=== Begin Enclosure ===

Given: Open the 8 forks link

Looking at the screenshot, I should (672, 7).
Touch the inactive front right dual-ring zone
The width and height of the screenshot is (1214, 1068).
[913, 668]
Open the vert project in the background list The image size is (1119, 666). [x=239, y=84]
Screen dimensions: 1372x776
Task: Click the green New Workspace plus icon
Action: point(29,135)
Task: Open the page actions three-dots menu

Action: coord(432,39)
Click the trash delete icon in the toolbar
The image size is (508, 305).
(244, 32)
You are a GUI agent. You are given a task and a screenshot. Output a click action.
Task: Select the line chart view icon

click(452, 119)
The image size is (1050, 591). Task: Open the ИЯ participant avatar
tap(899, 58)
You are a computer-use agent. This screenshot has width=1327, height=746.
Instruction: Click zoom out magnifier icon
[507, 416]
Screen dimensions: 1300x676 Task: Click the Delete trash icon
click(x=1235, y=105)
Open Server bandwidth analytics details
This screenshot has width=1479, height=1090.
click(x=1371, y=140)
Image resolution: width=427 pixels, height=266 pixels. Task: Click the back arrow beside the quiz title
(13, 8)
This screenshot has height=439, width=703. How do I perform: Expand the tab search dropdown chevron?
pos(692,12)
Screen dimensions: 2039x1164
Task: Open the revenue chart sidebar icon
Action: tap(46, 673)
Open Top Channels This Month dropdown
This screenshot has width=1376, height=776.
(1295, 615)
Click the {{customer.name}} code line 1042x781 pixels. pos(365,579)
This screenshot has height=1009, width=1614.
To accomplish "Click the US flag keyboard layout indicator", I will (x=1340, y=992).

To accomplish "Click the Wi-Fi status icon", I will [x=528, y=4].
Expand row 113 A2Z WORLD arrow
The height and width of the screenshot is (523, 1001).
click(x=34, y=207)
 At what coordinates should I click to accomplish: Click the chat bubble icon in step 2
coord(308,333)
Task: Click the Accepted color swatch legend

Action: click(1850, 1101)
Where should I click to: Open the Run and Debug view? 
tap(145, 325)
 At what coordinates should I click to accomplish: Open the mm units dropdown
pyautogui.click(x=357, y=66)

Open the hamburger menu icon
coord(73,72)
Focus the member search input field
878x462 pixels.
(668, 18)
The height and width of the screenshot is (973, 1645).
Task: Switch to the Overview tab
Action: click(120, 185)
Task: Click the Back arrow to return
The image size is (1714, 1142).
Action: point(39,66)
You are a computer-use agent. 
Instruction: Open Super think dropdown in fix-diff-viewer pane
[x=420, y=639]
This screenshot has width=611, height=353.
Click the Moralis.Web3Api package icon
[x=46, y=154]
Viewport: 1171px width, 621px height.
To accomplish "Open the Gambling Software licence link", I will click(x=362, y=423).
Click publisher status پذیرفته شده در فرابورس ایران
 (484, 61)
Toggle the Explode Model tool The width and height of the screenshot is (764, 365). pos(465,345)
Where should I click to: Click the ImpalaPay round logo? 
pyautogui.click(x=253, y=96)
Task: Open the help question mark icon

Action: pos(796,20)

=== End Enclosure ===

== WHAT NEEDS TO BE DONE ==
In the material above, show every line where the word "computer" turns up.

== RESPONSE TO THE TASK ==
You are a computer-use agent. This screenshot has width=1327, height=746.
You are a computer-use agent. 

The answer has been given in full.